Indeterminancy for multiple transforms #688

janden · 2025-05-12T21:57:18Z

janden
May 12, 2025
Maintainer

When applying a 2D type 1 transform, we get slightly different results when computing multiple transforms at the same time compared to one transform at a time.

The following script reproduces the error in 2.4.0rc1 but gives the expected results in 2.3.0

import numpy as np                                                                             

import finufft                                                                                 
                                                                                               
f = np.load("data.npz")                                                                        
                                                                                               
data_f = f["data_f"]                                                                           
pts = f["pts"]                                                                                 
                                                                                               
n = 512                                                                                        
                                                                                               
def backproject(x, pts):                                                                       
    x_reshaped = x.reshape(np.prod(x.shape[:-1]), -1)                                          
                                                                                               
    imgs = finufft.nufft2d1(pts[0], pts[1], x_reshaped, (n, n), eps=1e-8)                      
    imgs = imgs.reshape((*x.shape[:-1], n, n)).real                                            
                                                                                               
    return imgs                                                                                
                                                                                               
back = backproject(data_f, pts)                                                                
back11 = backproject(data_f[1, 1], pts)                                                        
                                                                                               
print(np.allclose(back[1, 1], back11, atol=0, rtol=1e-7))                                      
print(np.max(np.abs(back[1, 1] - back11)))

data.zip

Specifically, for 2.3.0, we always pass the allclose check and the maximum error is between zero and 1e-10 , while for 2.4.0rc1, allclose usually fails (non-deterministic) with a maximum error around 1e-6.

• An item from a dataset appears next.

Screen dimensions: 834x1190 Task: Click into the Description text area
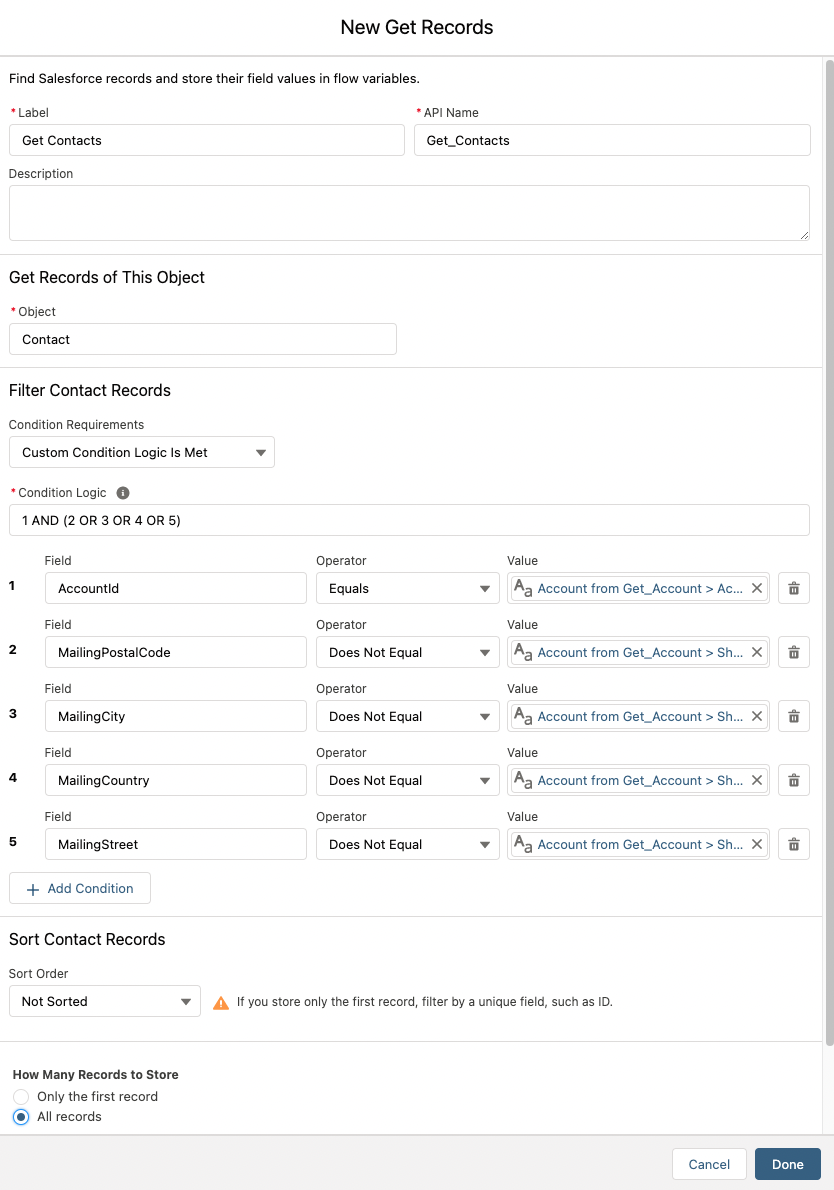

The particular layout of the data seems important here. If I get rid of the reshapes, the errors drop somewhat (enough to not trigger the allclose check, but still higher compared to 2.3.0).

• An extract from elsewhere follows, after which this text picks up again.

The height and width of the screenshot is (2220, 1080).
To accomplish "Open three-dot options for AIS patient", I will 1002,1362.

DiamonDinoia · 2025-05-13T16:53:04Z

DiamonDinoia
May 13, 2025
Maintainer

We should try with debug=2 to see if there is any difference in the parameters chosen.

0 replies

janden · 2025-05-13T17:26:54Z

janden
May 13, 2025
Maintainer Author

Right. For 2.4.0rc1, we get

[FINUFFT_PLAN_T] new plan: FINUFFT version 2.4.0 .................
[FINUFFT_PLAN_T] opts.nthreads=4
[FINUFFT_PLAN_T] threads 4, density 1, dim 2, nufft type 1, tol 1e-08: auto upsampfac=1.25
[FINUFFT_PLAN_T] 2d1: (ms,mt,mu)=(512,512,1) (nf1,nf2,nf3)=(640,640,1)
               ntrans=6 nthr=4 batchSize=3  spread_thread=2
[FINUFFT_PLAN_T] kernel fser (ns=14):           0.00028 s
[FINUFFT_PLAN_T] fwBatch 0.02GB alloc:          0.0122 s
[FINUFFT_PLAN_T] FFT plan (mode 64, nthr=4):    0.0021 s
[setpts] sort (didSort=1):              5.8e-05 s
[execute] start ntrans=6 (2 batches, bsize=3)...
[execute] start batch 0 (size 3):
        FFT exec:               0.0216 s
[execute] start batch 1 (size 3):
        FFT exec:               0.0128 s
[execute] done. tot spread:             0.0034 s
               tot FFT:                         0.0344 s
               tot deconvolve:                  0.00864 s
[FINUFFT_PLAN_T] new plan: FINUFFT version 2.4.0 .................
[FINUFFT_PLAN_T] opts.nthreads=4
[FINUFFT_PLAN_T] threads 4, density 1, dim 2, nufft type 1, tol 1e-08: auto upsampfac=1.25
[FINUFFT_PLAN_T] 2d1: (ms,mt,mu)=(512,512,1) (nf1,nf2,nf3)=(640,640,1)
               ntrans=1 nthr=4 batchSize=1
[FINUFFT_PLAN_T] kernel fser (ns=14):           0.00015 s
[FINUFFT_PLAN_T] fwBatch 0.01GB alloc:          0.00443 s
[FINUFFT_PLAN_T] FFT plan (mode 64, nthr=4):    0.00329 s
[setpts] sort (didSort=1):              1.8e-05 s
[execute] start ntrans=1 (1 batches, bsize=1)...
[execute] start batch 0 (size 1):
        FFT exec:               0.00472 s
[execute] done. tot spread:             0.00068 s
               tot FFT:                         0.00472 s
               tot deconvolve:                  0.00189 s

while 2.3.0 gives us

[finufft_makeplan] new plan: FINUFFT version 2.3.0 .................
[finufft_makeplan] set auto upsampfac=2.00
[finufft_makeplan] 2d1: (ms,mt,mu)=(512,512,1) (nf1,nf2,nf3)=(1024,1024,1)
               ntrans=6 nthr=8 batchSize=6  spread_thread=2
[finufft_makeplan] kernel fser (ns=9):          0.000458 s
[finufft_makeplan] fwBatch 0.10GB alloc:        1e-05 s
[finufft_makeplan] FFTW plan (mode 64, nthr=8): 0.00175 s
[finufft_setpts] spreadcheck (1):       1e-06 s
[finufft_setpts] sort (didSort=1):              0.000123 s
[finufft_execute] start ntrans=6 (1 batches, bsize=6)...
[finufft_execute] start batch 0 (size 6):
        FFT exec:               0.0471 s
[finufft_execute] done. tot spread:             0.0158 s
               tot FFT:                         0.0471 s
               tot deconvolve:                  0.00449 s
[finufft_makeplan] new plan: FINUFFT version 2.3.0 .................
[finufft_makeplan] set auto upsampfac=2.00
[finufft_makeplan] 2d1: (ms,mt,mu)=(512,512,1) (nf1,nf2,nf3)=(1024,1024,1)
               ntrans=1 nthr=8 batchSize=1
[finufft_makeplan] kernel fser (ns=9):          0.000326 s
[finufft_makeplan] fwBatch 0.02GB alloc:        2.1e-05 s
[finufft_makeplan] FFTW plan (mode 64, nthr=8): 0.00172 s
[finufft_setpts] spreadcheck (1):       0 s
[finufft_setpts] sort (didSort=1):              2.2e-05 s
[finufft_execute] start ntrans=1 (1 batches, bsize=1)...
[finufft_execute] start batch 0 (size 1):
        FFT exec:               0.0109 s
[finufft_execute] done. tot spread:             0.0144 s
               tot FFT:                         0.0109 s
               tot deconvolve:                  0.00238 s

So the main difference seems to be the automatic choice of upsampfac, which goes from 2.00 in 2.3.0 to 1.25 in 2.4.0rc1.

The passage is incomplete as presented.